Having been launched only in May 2018, the Nissan Terra is a new kid on the block aimed at taking a slice of the SUV market dominated by the Toyota Fortuner. It is based on the platform used by the Navara, with which it shares several commonality including the cabin layout and engine option. Developed specifically for Asian customers, the Terra is available in just one engine option – a 2.5-liter diesel powertrain. Buyers, however, may choose between a rear-wheel drive version with six-speed manual transmission or a four-wheel drive variant that comes with a seven-speed automatic gearbox. This model entered the market on a strong note, having received a five-star safety rating form the New Car Assessment Program for Southeast Asian Countries (ASEAN NCAP).
Nissan had a global retail sales volume of roughly four million units for the first nine months of its 2018 fiscal year ending in December 2018. This represents a 2.1% drop from the same period in 2017. Its Asian business units contributed 33% to this figure, mainly because of robust demand from China.
From a production volume standpoint, Nissan registered close to four million units, a 3.6% drop from a year prior. Asia again emerged as the biggest contributor with 37%.
In the Philippines, Nissan cars have been widely embraced by Filipino car owners. It is usually included in the list of five best-selling car brands in the country. In fact, in 2018, the Philippines was one of the top export destinations of Nissan Thailand, which has so far exported one million vehicles to over 115 countries. Despite overall automotive market slowdown due to the increased excise tax put on vehicles by the new Tax Reform for Acceleration and Inclusion Act (TRAIN) law, Nissan Philippines managed to post a 40.6% improvement in sales in the first three quarters of 2018 compared to the same period in 2017, according to date from Chamber of automotive Manufacturers of the Philippines, Inc. (CAMPI) and the Association of Vehicle Importers and Distributors (AVID). This allowed Nissan to overtake Ford as the third best-selling brand in the country in terms of sales volume during the stated period.
Nissan actively capitalizes on its three-way alliance with Renault and Mitsubishi Motors to grow its business and advance its technological pursuits. The alliance has 450,000 employees and 122 manufacturing plants worldwide, selling 1.076 million cars in 2018.
It had already merged many operations with Renault, who has been in alliance with Nissan for the past ten years, in the areas of production technologies, research and development, purchasing and personnel management, and logistics. In 2018, the two companies commenced joining forces on quality control, after-sales service, and customer management.
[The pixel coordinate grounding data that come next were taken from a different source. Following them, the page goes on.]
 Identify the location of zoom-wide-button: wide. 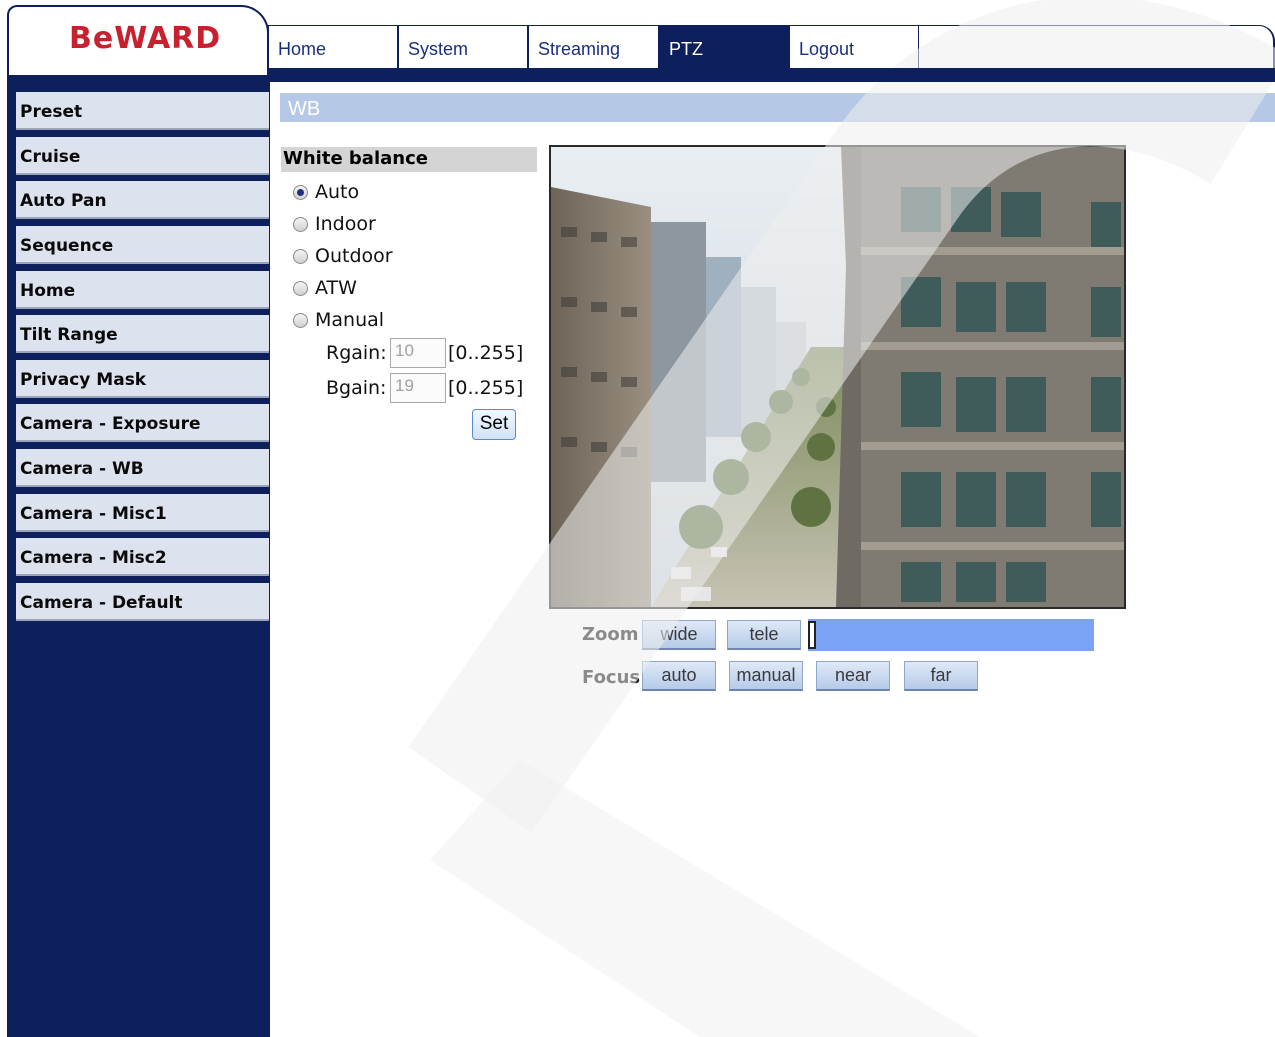
(679, 635).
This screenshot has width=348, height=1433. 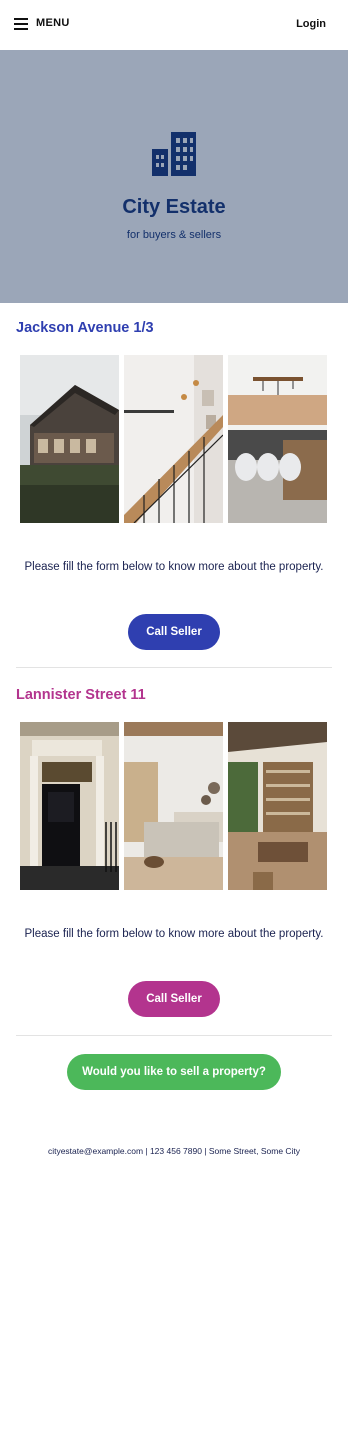 What do you see at coordinates (70, 439) in the screenshot?
I see `property-photo-house-exterior` at bounding box center [70, 439].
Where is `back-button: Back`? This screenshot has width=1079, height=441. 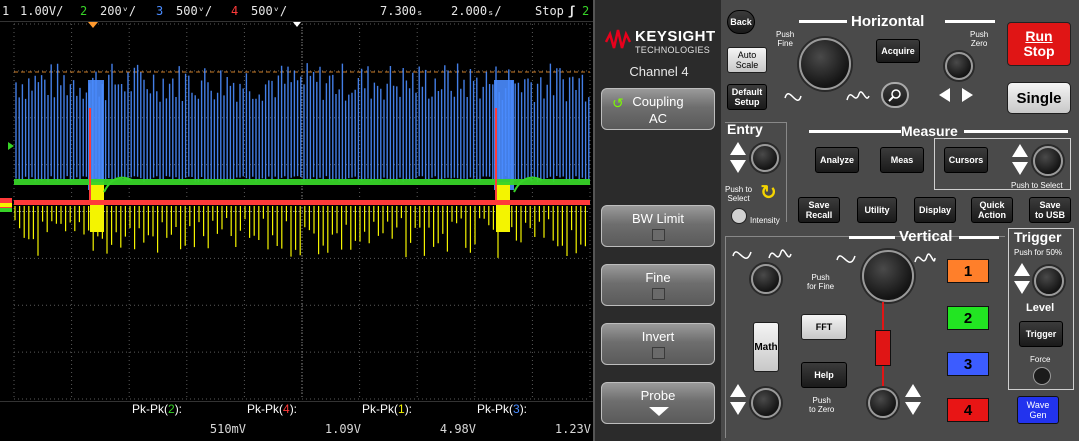 back-button: Back is located at coordinates (741, 22).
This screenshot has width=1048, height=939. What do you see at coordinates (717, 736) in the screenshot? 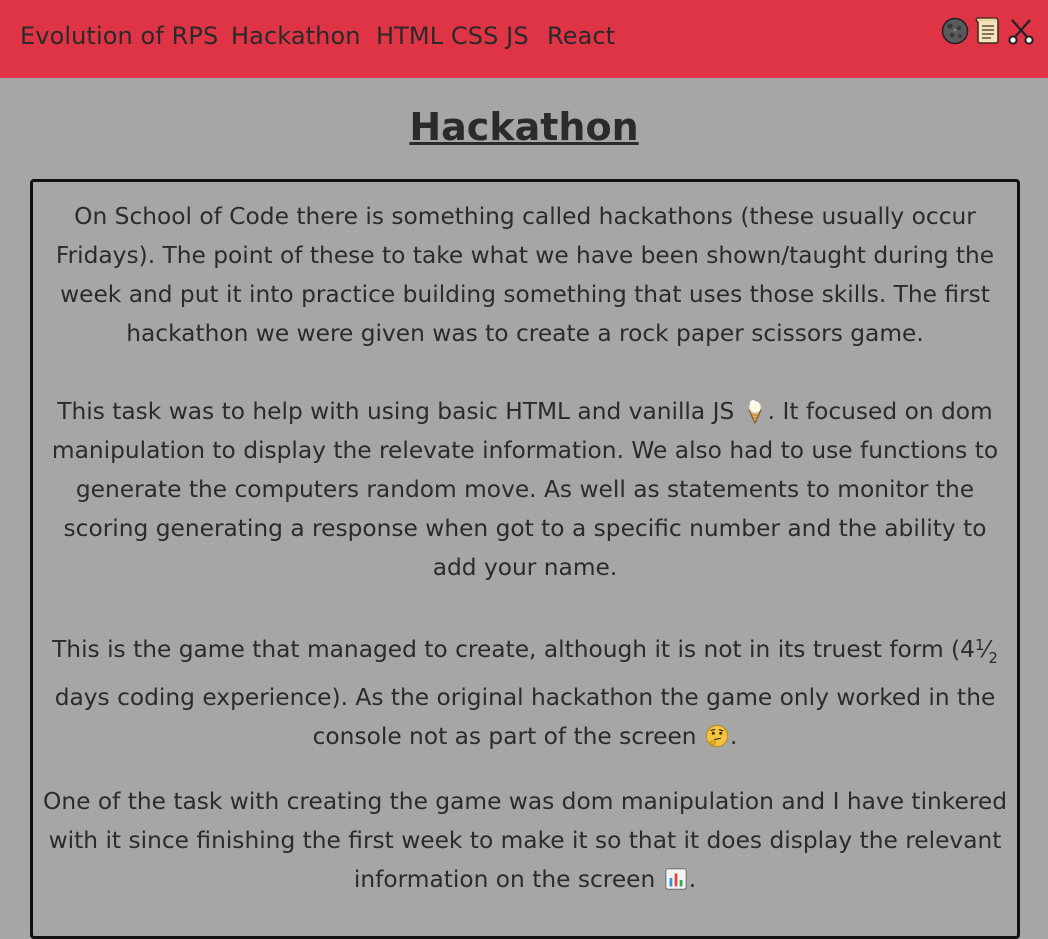
I see `thinking-face-icon` at bounding box center [717, 736].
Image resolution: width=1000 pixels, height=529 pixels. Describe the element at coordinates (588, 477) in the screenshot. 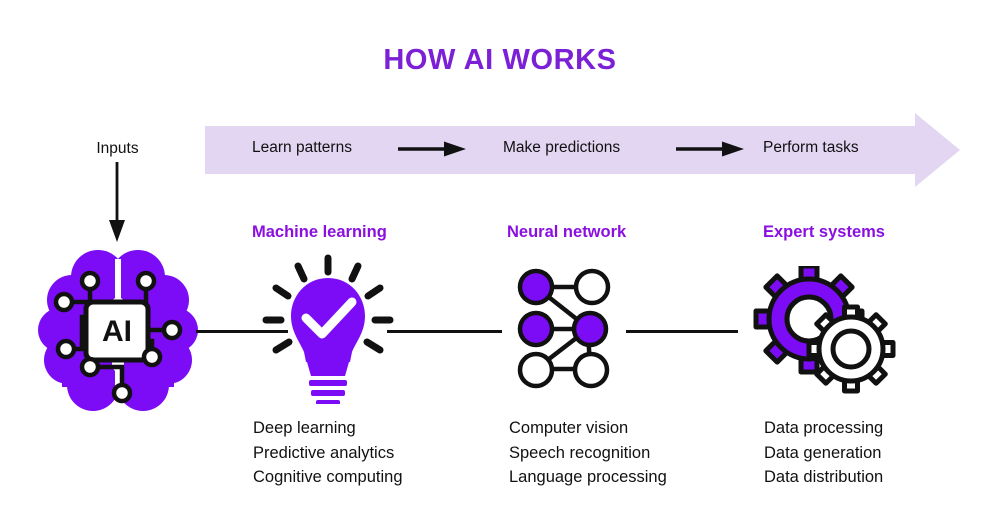

I see `list-item: Language processing` at that location.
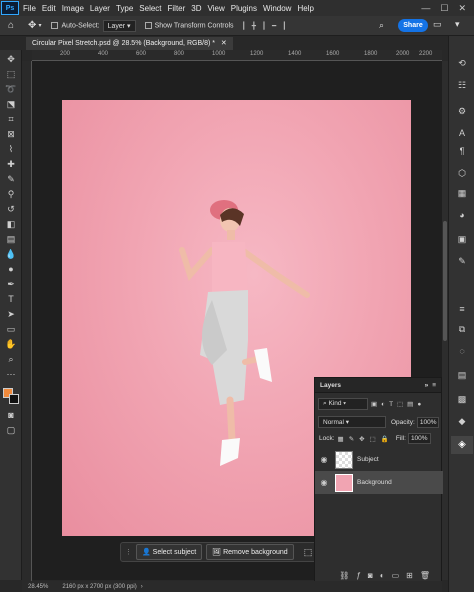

In Southeast Asia, Nissan is leveraging its affiliate Mitsubishi's strong presence to improve its own footing in the region. Among the three alliance members, Mitsubishi has sold the greatest number of vehicles in Southeast Asia.
In the Philippines, Mitsubishi has opened training facilities that cater to dealerships' service technicians and sales clerks, and Nissan has been given access to such. In August 2019, both manufacturers will jointly put up warehouses to store service parts and other materials. This year, Mitsubishi will also start suppling the XPANDER minivan, which is built in Indonesia, to Nissan. The latter will market the model under a different Nissan brand.
In their home base in Japan, Nissan and Mitsubishi have a joint venture to develop and release an electric minicar in the early 2020s. Under the plan called Nissan Energy, Nissan aims to create a sound electric vehicle ecosystem so that owners of such cars can make the most out of their units. The organization will also come up with innovative ways to reuse electric car batteries. Nissan has already made headway in the Japan, the United States, and Europe with this plan. Through key initiatives, namely Nissan Energy Supply, Nissan Energy Share, and Nissan Energy Storage, Nissan Energy will form new standards for linking cars to energy resources.